I’ve covered the Idaho “Hitching Post” gay marriage case. I started with a relatively in-depth look at the legal issues involved on Monday, and then covered some inconsistencies in the history of the Hitching Post’s religious designation yesterday.

Today, though, it has all been resolved. The Hitching Post’s recent change from performing civil marriages as well as religious marriages to performing ONLY Christian religious ceremonies, and explicitly forming themselves as a religious business 3 weeks ago, have now exempted them from the anti-discrimination ordinance.

From Boise State Public Radio:

Initially, the city said its anti-discrimination law did apply to the Hitching Post, since it is a commercial business. Earlier this week, Coeur d’Alene city attorney Mike Gridley sent a letter to the Knapps’ attorneys at the Alliance Defending Freedom saying the Hitching Post would have to become a not-for-profit to be exempt.

But Gridley said after further review, he determined the ordinance doesn’t specify non-profit or for-profit.

“After we’ve looked at this some more, we have come to the conclusion they would be exempt from our ordinance because they are a religious corporation,” Gridley explained.
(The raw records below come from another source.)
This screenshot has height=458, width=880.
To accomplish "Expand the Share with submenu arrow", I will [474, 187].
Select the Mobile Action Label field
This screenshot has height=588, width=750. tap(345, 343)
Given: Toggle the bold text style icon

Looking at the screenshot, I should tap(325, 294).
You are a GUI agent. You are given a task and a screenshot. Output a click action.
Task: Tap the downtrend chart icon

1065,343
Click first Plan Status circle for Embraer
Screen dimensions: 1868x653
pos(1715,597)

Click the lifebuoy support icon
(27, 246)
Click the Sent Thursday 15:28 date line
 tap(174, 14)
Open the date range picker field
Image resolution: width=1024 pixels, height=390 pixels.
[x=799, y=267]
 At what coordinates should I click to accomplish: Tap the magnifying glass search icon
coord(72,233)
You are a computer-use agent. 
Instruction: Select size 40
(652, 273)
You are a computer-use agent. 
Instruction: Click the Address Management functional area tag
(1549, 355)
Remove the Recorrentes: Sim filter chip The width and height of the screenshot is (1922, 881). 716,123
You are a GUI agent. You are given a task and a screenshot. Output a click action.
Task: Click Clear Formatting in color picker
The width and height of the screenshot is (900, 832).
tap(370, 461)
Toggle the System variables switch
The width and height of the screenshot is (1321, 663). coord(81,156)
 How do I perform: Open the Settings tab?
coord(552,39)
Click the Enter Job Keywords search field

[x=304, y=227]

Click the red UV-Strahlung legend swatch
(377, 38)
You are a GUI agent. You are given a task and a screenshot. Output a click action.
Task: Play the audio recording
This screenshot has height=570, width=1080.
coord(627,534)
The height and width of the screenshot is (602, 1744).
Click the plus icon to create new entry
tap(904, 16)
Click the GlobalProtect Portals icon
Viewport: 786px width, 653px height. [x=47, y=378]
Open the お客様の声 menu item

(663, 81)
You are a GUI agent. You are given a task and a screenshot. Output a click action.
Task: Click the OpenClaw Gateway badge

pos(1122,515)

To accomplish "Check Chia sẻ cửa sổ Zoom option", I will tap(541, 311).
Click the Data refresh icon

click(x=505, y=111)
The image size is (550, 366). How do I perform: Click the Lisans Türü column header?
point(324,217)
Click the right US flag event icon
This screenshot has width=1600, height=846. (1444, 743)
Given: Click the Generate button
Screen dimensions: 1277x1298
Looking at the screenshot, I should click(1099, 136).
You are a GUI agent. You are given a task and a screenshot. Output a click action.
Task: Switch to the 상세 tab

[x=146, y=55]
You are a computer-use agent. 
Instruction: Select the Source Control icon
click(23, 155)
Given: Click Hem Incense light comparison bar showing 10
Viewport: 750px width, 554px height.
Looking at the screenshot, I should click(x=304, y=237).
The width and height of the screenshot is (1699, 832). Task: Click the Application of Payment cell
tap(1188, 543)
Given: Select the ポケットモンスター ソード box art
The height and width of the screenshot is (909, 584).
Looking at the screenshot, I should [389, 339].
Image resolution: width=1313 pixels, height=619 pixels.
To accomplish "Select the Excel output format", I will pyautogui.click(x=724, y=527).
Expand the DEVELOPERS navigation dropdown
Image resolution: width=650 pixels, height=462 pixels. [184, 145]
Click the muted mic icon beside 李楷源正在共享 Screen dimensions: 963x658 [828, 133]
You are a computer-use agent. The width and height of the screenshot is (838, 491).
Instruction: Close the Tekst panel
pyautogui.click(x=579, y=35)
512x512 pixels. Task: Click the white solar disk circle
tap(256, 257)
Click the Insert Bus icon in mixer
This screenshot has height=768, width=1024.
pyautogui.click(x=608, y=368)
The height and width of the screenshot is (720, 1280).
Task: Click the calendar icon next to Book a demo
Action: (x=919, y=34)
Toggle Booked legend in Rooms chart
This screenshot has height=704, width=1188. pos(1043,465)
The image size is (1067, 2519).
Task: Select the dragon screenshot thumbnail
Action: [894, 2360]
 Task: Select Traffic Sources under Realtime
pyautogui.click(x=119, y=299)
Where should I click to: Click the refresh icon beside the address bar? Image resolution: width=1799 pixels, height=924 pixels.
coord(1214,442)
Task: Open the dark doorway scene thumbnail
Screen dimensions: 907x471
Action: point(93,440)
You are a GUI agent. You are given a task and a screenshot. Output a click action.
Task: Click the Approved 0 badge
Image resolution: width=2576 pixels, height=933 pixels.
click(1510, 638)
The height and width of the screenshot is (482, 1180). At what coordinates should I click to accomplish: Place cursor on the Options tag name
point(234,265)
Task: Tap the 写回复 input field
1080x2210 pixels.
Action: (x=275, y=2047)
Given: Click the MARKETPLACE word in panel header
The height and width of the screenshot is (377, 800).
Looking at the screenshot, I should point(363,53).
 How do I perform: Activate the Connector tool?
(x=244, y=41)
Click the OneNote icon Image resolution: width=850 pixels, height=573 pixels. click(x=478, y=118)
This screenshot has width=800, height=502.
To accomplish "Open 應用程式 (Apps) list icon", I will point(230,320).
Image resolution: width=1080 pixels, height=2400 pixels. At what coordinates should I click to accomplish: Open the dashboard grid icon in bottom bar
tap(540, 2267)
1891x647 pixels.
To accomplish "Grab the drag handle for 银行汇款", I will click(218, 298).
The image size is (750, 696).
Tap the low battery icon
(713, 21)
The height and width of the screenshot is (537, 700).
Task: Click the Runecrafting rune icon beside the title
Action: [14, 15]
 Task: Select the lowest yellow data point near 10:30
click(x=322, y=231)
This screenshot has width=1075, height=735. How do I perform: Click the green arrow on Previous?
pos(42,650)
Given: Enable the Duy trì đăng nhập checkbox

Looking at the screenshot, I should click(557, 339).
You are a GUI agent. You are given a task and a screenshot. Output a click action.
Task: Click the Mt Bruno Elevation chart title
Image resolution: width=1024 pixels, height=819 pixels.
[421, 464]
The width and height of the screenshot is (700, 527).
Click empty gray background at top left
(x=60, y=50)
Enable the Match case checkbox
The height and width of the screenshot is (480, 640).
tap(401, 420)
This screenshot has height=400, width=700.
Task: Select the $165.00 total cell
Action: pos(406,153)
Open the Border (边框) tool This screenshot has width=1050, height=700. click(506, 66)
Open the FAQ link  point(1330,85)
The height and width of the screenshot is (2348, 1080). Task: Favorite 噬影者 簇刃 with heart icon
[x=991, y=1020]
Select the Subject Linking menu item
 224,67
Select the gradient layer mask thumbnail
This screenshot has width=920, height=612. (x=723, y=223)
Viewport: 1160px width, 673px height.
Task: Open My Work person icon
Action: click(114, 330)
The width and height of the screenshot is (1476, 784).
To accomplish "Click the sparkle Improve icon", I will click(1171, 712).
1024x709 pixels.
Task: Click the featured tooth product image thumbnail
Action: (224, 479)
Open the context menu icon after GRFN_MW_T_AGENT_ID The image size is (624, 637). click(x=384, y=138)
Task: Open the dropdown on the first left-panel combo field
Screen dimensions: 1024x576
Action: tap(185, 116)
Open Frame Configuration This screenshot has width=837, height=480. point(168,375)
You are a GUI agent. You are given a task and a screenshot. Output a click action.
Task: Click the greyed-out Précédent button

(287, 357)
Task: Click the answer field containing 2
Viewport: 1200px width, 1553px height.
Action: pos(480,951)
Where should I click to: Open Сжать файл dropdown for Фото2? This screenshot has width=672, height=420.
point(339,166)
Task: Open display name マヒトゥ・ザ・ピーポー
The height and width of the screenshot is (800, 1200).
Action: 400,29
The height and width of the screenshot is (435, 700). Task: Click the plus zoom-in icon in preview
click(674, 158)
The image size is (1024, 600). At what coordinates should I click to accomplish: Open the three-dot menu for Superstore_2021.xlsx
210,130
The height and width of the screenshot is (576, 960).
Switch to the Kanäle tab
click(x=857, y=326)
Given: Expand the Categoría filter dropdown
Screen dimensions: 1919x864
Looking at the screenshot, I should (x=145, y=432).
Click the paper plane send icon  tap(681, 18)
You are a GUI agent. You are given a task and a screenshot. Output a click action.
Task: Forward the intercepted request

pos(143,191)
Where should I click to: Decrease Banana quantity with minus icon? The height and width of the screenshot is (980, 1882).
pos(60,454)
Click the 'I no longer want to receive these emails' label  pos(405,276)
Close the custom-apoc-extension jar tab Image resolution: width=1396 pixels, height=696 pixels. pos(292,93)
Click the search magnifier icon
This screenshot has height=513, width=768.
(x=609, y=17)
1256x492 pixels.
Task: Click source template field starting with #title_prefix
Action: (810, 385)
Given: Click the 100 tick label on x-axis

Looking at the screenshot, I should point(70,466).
Now, it’s partly incorrect to draw some links between this case and Hobby Lobby. That of course involved a federal law whereas this is a city ordinance, and that case was decided on the grounds of the federal RFRA, where the religious exemption is what protects the Hitching Post here. (That said, Idaho has an RFRA, and virtually everyone is in agreement here that forcing the ministers themselves to officiate the ceremony would violate it.)

But at the same time, there were a few things in that decision (and the precedent discussed in the decision) that are instructive.

The first is that Hobby Lobby held that a “closely held” corporation could have religious beliefs, in the sense that it was the direct expression of a very small-knit group of owners. While a publicly-traded corporation wouldn’t have the same protection, a corporation held by a small religious family is entitled to the same protections under RFRA that the owners themselves would be, because the corporation is not truly separable from them as owners.

The second is that under previous RFRA cases, generally any sincerely-held religious belief is taken at face value. The Court isn’t in the business of deciding what religious beliefs are “valid” and what religious beliefs aren’t. Thus, as long as the actions of the Hitching Post are consistent as a religious corporation, forcing them to offer services to same-sex engaged couples violates their religious freedom. Thus, from the Boise article again:

Leo Morales of the ACLU of Idaho said the exemption makes sense as long as the Hitching Post primarily performs religious ceremonies.

“However, if they do non-religious ceremonies as well, they would be violating the anti-discrimination ordinance,” Morales said. “It’s the religious activity that’s being protected.”

So while some of the red-meat Conservatives were hoping that this would be the wedge that destroys gay marriage, I think everyone’s out of the water.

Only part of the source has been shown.